Circolare con revisione scaduta comporta conseguenze concrete, anche se il ritardo è di pochi giorni o se l’appuntamento è imminente. L’art. 80 del Codice della Strada, richiamato dall’ACI nella sezione dedicata alle revisioni, prevede sanzioni amministrative e possibili provvedimenti sul veicolo, come la sospensione dalla circolazione fino all’esito favorevole della revisione. Questo significa che, dal giorno successivo alla scadenza, l’auto non è più considerata idonea a circolare su strada pubblica, a prescindere dalle condizioni tecniche reali del mezzo.

Un aspetto spesso sottovalutato riguarda le ricadute in caso di incidente. Se si provoca o si subisce un sinistro con revisione scaduta, l’assicurazione obbligatoria RCA resta comunque tenuta a risarcire i terzi danneggiati, ma potrebbero aprirsi margini di rivalsa o contestazioni, soprattutto se il mancato aggiornamento della revisione è collegabile a un difetto di sicurezza del veicolo. In uno scenario pratico, se un automobilista con revisione scaduta da pochi giorni viene fermato per un controllo, non basta mostrare la prenotazione: il verbale può scattare comunque, perché la norma guarda alla regolarità formale del veicolo al momento della circolazione.

Vale qualcosa avere la revisione già prenotata

Avere la revisione già prenotata è utile per organizzarsi ma non equivale a essere in regola. La prenotazione, anche se effettuata presso un centro autorizzato o una Motorizzazione, non sospende l’obbligo di circolare solo con revisione valida. In pratica, se la data fissata è successiva alla scadenza, il veicolo non può circolare nel periodo “scoperto”, salvo recarsi direttamente al centro revisioni il giorno dell’appuntamento, adottando tutte le cautele del caso. La prenotazione può eventualmente essere valutata dalle forze dell’ordine come elemento di buona fede, ma non annulla la violazione.

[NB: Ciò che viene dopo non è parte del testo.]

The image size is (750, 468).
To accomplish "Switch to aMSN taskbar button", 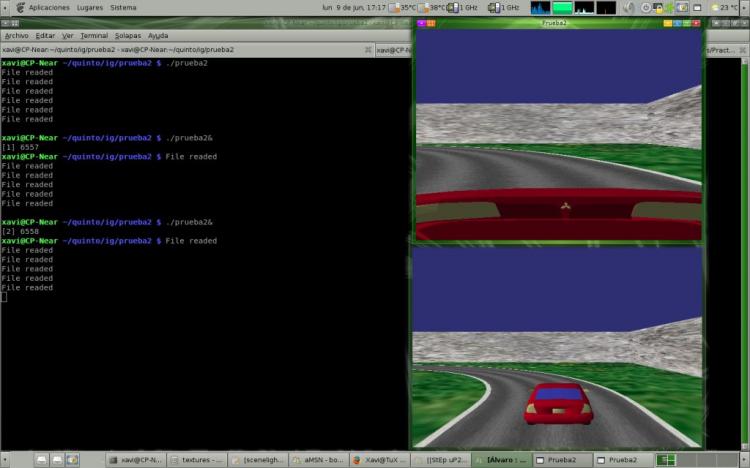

Per ridurre il rischio di trovarsi in questa situazione, conviene fissare l’appuntamento con un certo anticipo rispetto alla scadenza, soprattutto nei periodi in cui i centri sono più congestionati. Un errore tipico è attendere l’ultimo momento confidando nella disponibilità immediata delle officine, salvo poi scoprire che i primi slot liberi sono dopo la data limite. Se, ad esempio, la revisione scade a fine mese e l’unica data disponibile è la settimana successiva, l’auto dovrebbe restare ferma fino al giorno della prova, perché la prenotazione non “copre” i giorni di circolazione irregolare.

Come organizzare scadenze di revisione, bollo e assicurazione

Organizzare in modo coordinato scadenze di revisione, bollo e assicurazione aiuta a evitare dimenticanze e a ridurre il rischio di circolare in condizioni irregolari. Un approccio pratico consiste nel creare un promemoria unico annuale o semestrale, in cui si controllano contemporaneamente la validità della copertura RCA, la data di scadenza della revisione e il termine per il pagamento del bollo. Se le date sono molto distanti tra loro, può essere utile anticipare leggermente la revisione (nei limiti consentiti) per avvicinarla ad altre scadenze già “memorizzate”, così da avere un unico periodo dell’anno dedicato alla gestione dell’auto.

Per chi teme di dimenticare le date, strumenti digitali e servizi online possono fare la differenza. Il Portale dell’Automobilista, richiamato anche dal Ministero delle Infrastrutture e dei Trasporti, consente di verificare i dati del veicolo e lo stato della revisione, offrendo un riscontro ufficiale rispetto a quanto riportato sui documenti cartacei. In parallelo, alcune Regioni e servizi privati inviano avvisi o promemoria, ma è sempre il proprietario a dover controllare attivamente. Se si nota che revisione, bollo e assicurazione cadono in mesi diversi, può essere strategico programmare la revisione con qualche mese di anticipo, mantenendo comunque il rispetto degli intervalli previsti dall’art. 80 CdS e riducendo la probabilità di sovrapporre spese impreviste.